Vorliegender Text →
"""
Seit über 20 Jahren leidet der Kläger an Multipler Sklerose. Er sitzt im Rollstuhl und muss rund um die Uhr betreut werden. Essen kann er nur mit Hilfe seines Betreuers. Er ist ab der Schulter gelähmt.
Der 51-Jährige aus Rheinland-Pfalz will im Kreise seiner Familie mit Hilfe seiner Schwester selbstbestimmt sterben. So hat er es am Mittwoch im Oberverwaltungsgericht für das Land Nordrhein-Westfalen erzählt. Seine Stimme ist leise, sein Anwalt wiederholt seine Worte ins Mikrofon.
"""
Gespeicherte Zeilen:
"""
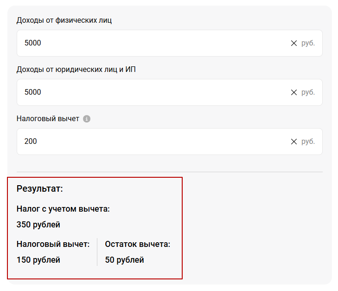Select the Результат heading
The height and width of the screenshot is (291, 338).
[40, 189]
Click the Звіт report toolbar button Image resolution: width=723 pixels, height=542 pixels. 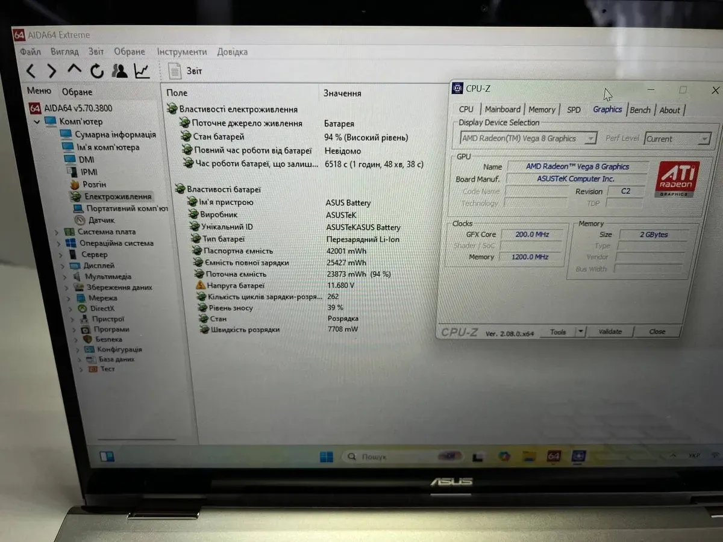tap(186, 71)
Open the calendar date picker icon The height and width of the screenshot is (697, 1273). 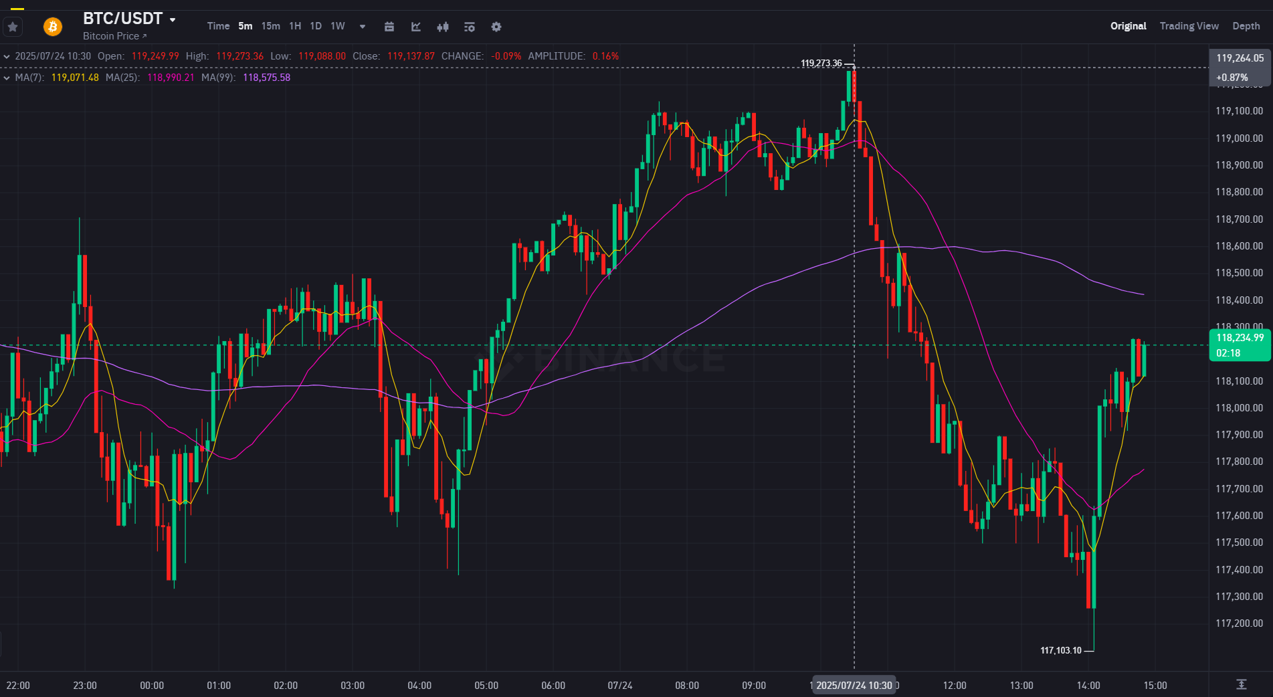pyautogui.click(x=389, y=27)
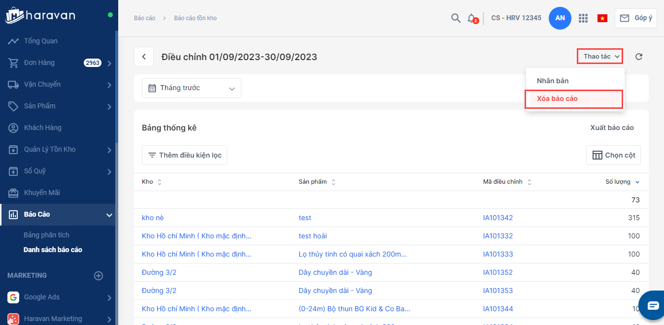Open the live chat bubble
The image size is (664, 325).
653,305
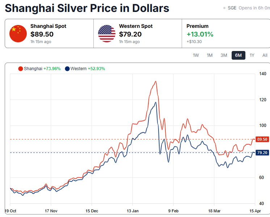Switch to the 1W time range
This screenshot has width=270, height=217.
tap(196, 55)
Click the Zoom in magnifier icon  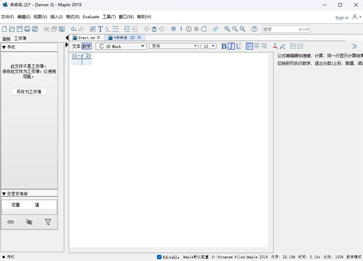pos(227,29)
"""
Ihre Aufgaben →
(1) Schreiben Sie aus dem vorliegenden Text den Abschnitt von „Der 51-Jährige aus“ bis „Worte ins Mikrofon.“ wortgetreu ab.
(2) Vor welchem Gericht hat der Kläger laut dem vorliegenden Text am Mittwoch von seinem Wunsch erzählt?
(3) Zählen Sie alle körperlichen Einschränkungen des Klägers auf, die im ersten Absatz des vorliegenden Textes genannt werden.

Nummerierte Antworten →
(1)
Der 51-Jährige aus Rheinland-Pfalz will im Kreise seiner Familie mit Hilfe seiner Schwester selbstbestimmt sterben. So hat er es am Mittwoch im Oberverwaltungsgericht für das Land Nordrhein-Westfalen erzählt. Seine Stimme ist leise, sein Anwalt wiederholt seine Worte ins Mikrofon.

(2) Vor dem Oberverwaltungsgericht für das Land Nordrhein-Westfalen.

(3)
- Er sitzt im Rollstuhl.
- Er muss rund um die Uhr betreut werden.
- Er kann nur mit Hilfe seines Betreuers essen.
- Er ist ab der Schulter gelähmt.